Впрочем, о двадцать восьмом сентября ты рассказал. Как стоял босой в нательной рубахе.
…Орднунг есть орднунг, прежде всего они принялись считать. Вернее, не все они, а трое: унтер-офицер, солдат и переводчик. Они медленно шли вдоль строя, считая вслух и отмечая каждый десяток (солдат считал, унтер-офицер отмечал в записной книжечке карандашом). И тут я увидел вблизи недочеловека в мундире с чужого плеча. Он оказался молодой, едва ли не мальчик, длинноголовый, с расчесанными на косой пробор льняными светлыми волосами и неестественно бледным лицом. На этом лице горели безумные глаза. Я не страшусь банальности выражения и повторяю: горели безумные глаза. Иначе я не умею определить тот взгляд, с которым встретился.
В нем отражалась душа больная, измученная страхом и ненавистью, несчастная и погибшая.
Много раз я спрашивал себя впоследствии: кто был этот ублюдок в немецком френче, откуда он взялся, где рос, что сделало его таким? Но тогда я не думал об этом. Я просто встретился с ним взглядом, и здесь произошло то, что не объяснишь никакими другими словами, кроме слова «судьба». Взгляды скрестились, и он спросил:
— А ты чего здесь стоишь?
Я молча пожал плечами.
Он спросил:
— Комиссар?
Я качнул головой, нет. Вряд ли я бы стал лгать в ответ на следующий вопрос: «Жид?», которого ждал. Но больше он ничего не спросил. На какую-то долю секунды (ее, эту малую долю, ощутил только я) все повисло на острие иглы: он повернулся к унтер-офицеру, сказал ему что-то по-немецки быстро, отрывисто, а затем крикнул мне:
— Weg! Лезешь куда не следует…
Странное подобие улыбки промелькнуло на его мучнисто-бледном лице.
— Отдайте ему его одежду!
Не помню, кто кинул мне гимнастерку, ремень и чужие стоптанные сапоги. Не помню, как шел обратно. Помню лишь услышанное: «Эх, чуть было зря человека не загубили».
Какой-то солдат подвинулся, освободил мне место. Я опустился на землю. Вернее, опустилось мое тело. Сам же я — прежний — перестал существовать.
Никто из тех, кто был там и видел все, не остался прежним. Быть может, это и есть самое важное, ради чего стоило тревожить воспоминаниями память мертвых и сознание живых.
Вот. Память мертвых и сознание живых свидетельствуют: четыре сотни расстреляли. И по такому же редкому жребию Лера осталась жива, а триста тысяч киевских евреев и остальная ее семья сгнили там, во рву-свалке, в вонючей свалке. Максимум, что смог рассказать Жалусский, — спасение пса. Кто знает, был ли вообще случай с собакой в его детстве? Или этот эпизод — замена высшей муки, про отца и мать?
Поколение Жалусского и Плетнёва отдало жизнь подобной «прозрачной» прозе, сквозь которую просвечивает то, о чем не позволялось ни выть, ни кричать, ни даже полушепотом говорить. Постоянно перед ними во снах и въяве — глаза палачей. «Безумные и горящие» или «добрые голубые».
Ладно, сел конспект писать для Бэра, вот и пиши.
Тема
Обстоятельства поисков и спасения Дрезденской галереи в мае 1945 г.
Вводное
Бэр, вы помните, мы уже обсуждали этот проект. Вывод на том этапе был: интересно. Но не было неопубликованных (желательно сенсационных) материалов.

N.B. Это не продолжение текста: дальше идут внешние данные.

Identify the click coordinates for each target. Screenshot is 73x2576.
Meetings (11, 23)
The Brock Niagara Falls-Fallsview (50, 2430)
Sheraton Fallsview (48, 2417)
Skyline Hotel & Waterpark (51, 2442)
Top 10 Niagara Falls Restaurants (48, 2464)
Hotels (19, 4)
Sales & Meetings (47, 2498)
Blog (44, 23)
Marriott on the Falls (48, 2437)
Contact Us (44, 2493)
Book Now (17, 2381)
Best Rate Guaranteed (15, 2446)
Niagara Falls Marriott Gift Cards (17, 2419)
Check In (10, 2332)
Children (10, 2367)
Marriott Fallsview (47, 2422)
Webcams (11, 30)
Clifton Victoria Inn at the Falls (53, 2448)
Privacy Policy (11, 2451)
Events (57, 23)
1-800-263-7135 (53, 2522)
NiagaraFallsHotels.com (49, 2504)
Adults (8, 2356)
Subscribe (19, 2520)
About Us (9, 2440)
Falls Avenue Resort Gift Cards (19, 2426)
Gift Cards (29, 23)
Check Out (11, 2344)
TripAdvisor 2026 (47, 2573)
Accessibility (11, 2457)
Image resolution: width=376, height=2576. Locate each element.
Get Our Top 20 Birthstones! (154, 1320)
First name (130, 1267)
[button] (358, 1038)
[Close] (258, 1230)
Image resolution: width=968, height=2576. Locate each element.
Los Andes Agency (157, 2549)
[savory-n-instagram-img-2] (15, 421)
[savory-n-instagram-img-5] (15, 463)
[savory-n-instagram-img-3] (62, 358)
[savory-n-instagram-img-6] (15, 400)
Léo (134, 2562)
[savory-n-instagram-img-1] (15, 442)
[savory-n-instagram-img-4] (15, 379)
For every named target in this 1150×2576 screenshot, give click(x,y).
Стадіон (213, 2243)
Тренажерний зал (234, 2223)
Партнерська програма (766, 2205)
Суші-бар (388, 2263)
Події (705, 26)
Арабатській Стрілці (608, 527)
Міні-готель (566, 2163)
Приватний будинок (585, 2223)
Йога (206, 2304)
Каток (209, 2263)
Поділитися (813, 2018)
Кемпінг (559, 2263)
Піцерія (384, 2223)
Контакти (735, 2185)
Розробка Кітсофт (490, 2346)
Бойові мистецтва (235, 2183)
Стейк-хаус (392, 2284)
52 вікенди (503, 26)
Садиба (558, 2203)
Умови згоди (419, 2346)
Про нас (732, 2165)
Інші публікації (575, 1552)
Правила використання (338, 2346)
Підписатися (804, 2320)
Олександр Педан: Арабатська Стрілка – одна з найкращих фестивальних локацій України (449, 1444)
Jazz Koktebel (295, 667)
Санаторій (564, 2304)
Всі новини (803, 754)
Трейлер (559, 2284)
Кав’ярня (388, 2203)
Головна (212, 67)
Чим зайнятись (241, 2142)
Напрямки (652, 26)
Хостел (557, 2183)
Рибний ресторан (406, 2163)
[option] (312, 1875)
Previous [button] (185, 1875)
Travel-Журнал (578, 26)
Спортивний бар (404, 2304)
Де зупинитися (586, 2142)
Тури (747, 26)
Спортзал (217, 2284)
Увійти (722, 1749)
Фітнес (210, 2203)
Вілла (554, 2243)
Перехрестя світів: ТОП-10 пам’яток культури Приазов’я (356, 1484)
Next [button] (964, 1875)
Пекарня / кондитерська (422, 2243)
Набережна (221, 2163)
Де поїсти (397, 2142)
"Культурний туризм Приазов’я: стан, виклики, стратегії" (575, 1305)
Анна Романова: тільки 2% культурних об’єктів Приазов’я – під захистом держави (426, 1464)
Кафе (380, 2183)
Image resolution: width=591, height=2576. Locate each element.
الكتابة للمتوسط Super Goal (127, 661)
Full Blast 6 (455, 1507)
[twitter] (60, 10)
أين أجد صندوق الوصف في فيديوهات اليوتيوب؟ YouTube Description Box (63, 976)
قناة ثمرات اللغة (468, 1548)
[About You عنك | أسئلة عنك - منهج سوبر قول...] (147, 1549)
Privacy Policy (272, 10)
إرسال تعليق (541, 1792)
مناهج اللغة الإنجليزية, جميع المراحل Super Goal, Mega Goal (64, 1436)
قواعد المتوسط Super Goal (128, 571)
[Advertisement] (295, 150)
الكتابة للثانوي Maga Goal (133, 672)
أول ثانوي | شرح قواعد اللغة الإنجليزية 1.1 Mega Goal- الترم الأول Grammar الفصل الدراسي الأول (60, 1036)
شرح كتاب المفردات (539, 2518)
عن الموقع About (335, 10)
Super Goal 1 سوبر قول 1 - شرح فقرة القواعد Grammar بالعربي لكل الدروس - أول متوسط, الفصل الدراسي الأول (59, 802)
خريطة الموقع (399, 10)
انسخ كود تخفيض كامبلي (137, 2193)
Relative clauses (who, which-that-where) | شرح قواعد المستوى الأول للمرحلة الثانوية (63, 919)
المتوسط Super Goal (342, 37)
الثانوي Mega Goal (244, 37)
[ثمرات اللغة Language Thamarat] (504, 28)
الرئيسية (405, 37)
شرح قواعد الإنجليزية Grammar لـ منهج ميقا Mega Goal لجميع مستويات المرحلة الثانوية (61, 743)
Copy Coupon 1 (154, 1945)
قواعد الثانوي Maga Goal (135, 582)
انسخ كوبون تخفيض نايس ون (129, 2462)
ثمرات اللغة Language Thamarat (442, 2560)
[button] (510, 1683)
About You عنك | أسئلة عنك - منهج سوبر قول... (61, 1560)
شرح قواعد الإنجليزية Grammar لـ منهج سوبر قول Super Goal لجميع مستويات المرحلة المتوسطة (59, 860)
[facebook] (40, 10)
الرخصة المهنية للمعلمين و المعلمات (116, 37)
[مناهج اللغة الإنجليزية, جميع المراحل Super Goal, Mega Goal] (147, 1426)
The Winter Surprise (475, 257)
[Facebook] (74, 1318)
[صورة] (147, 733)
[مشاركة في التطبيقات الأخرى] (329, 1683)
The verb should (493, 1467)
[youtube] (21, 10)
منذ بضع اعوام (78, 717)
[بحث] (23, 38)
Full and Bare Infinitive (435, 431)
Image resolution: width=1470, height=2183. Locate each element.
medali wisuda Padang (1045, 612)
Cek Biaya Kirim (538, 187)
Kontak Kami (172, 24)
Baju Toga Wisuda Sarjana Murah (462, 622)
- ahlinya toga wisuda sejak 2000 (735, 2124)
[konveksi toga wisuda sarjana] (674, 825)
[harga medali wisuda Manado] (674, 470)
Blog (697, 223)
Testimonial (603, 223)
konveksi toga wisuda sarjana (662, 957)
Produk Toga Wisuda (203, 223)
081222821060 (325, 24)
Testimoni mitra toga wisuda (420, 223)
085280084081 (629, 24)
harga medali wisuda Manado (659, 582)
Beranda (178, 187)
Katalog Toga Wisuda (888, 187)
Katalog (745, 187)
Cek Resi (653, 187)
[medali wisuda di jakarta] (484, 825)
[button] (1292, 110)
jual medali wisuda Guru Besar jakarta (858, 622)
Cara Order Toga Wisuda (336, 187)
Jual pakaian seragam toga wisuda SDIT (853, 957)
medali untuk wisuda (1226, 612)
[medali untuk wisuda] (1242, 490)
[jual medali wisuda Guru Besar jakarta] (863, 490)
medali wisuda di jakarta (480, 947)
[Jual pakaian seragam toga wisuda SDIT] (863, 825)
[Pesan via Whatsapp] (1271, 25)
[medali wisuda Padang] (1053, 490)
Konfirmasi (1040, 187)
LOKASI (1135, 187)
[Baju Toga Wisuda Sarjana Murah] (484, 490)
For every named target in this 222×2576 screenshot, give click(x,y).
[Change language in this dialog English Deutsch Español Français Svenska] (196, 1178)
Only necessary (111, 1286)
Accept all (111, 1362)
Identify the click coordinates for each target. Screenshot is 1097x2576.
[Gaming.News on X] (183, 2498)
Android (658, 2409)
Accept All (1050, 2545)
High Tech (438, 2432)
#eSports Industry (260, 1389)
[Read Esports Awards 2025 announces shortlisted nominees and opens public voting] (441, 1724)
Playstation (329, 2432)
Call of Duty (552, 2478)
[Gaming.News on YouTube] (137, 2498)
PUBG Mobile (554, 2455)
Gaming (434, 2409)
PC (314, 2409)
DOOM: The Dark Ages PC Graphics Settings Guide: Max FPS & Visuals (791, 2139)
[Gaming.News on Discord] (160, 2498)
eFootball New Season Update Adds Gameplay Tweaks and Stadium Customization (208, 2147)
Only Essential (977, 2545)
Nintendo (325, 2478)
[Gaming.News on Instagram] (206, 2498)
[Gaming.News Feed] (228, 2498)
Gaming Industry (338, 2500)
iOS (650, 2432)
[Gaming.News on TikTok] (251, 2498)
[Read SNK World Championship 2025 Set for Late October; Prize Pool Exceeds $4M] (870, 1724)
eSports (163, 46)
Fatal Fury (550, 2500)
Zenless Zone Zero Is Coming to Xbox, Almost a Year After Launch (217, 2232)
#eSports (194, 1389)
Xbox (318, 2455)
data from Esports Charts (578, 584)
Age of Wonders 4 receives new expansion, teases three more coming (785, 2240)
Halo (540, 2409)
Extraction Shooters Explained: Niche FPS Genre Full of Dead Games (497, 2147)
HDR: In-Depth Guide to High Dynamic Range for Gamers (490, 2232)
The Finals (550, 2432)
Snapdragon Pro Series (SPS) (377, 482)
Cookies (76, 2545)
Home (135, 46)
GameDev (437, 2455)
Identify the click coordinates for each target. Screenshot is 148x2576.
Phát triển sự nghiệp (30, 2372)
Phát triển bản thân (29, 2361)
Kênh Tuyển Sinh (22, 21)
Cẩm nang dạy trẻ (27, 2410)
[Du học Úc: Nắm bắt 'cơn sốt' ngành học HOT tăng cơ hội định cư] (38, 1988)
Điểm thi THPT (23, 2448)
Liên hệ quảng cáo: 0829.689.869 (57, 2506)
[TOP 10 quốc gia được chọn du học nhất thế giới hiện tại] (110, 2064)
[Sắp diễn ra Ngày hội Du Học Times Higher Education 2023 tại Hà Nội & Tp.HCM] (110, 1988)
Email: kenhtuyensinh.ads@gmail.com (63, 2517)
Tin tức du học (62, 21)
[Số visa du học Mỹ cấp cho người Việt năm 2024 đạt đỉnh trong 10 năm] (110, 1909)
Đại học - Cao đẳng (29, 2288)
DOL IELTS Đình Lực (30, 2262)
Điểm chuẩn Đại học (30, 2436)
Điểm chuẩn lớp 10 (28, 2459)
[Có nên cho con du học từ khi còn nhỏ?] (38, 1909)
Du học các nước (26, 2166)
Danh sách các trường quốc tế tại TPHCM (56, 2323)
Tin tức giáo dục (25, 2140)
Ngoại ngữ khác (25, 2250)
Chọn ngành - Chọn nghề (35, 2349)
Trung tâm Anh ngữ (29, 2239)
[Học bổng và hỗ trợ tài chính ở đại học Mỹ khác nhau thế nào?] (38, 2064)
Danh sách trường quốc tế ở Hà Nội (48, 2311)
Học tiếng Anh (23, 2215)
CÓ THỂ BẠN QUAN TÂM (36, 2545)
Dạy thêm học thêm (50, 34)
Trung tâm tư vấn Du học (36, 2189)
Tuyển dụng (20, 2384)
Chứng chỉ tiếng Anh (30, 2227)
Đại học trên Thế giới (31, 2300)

Теперь они, вероятно, есть. Если выкупим — будут.
В событиях участвовал мой дед Семен Жалусский. Под его руководством начались поиски вывезенных из Цвингера, а потом закопанных и запрятанных в тайниках в Саксонии произведений мирового значения («Сикстинская мадонна» Рафаэля, «Автопортрет с Саскией на коленях» Рембрандта, «Динарий кесаря» Тициана и др. — 300 крупных полотен, более 1000 картин знаменитых художников). Часть вещей находилась в затопленных штольнях, многие — в заминированных пещерах, подвалах и на чердаках. Дед в какой-то степени (хочется понять, в какой именно) причастен и к судьбе ювелирной коллекции «Зеленые своды», которая, кстати говоря, до сих пор не приведена в порядок и не выставлена в Дрездене.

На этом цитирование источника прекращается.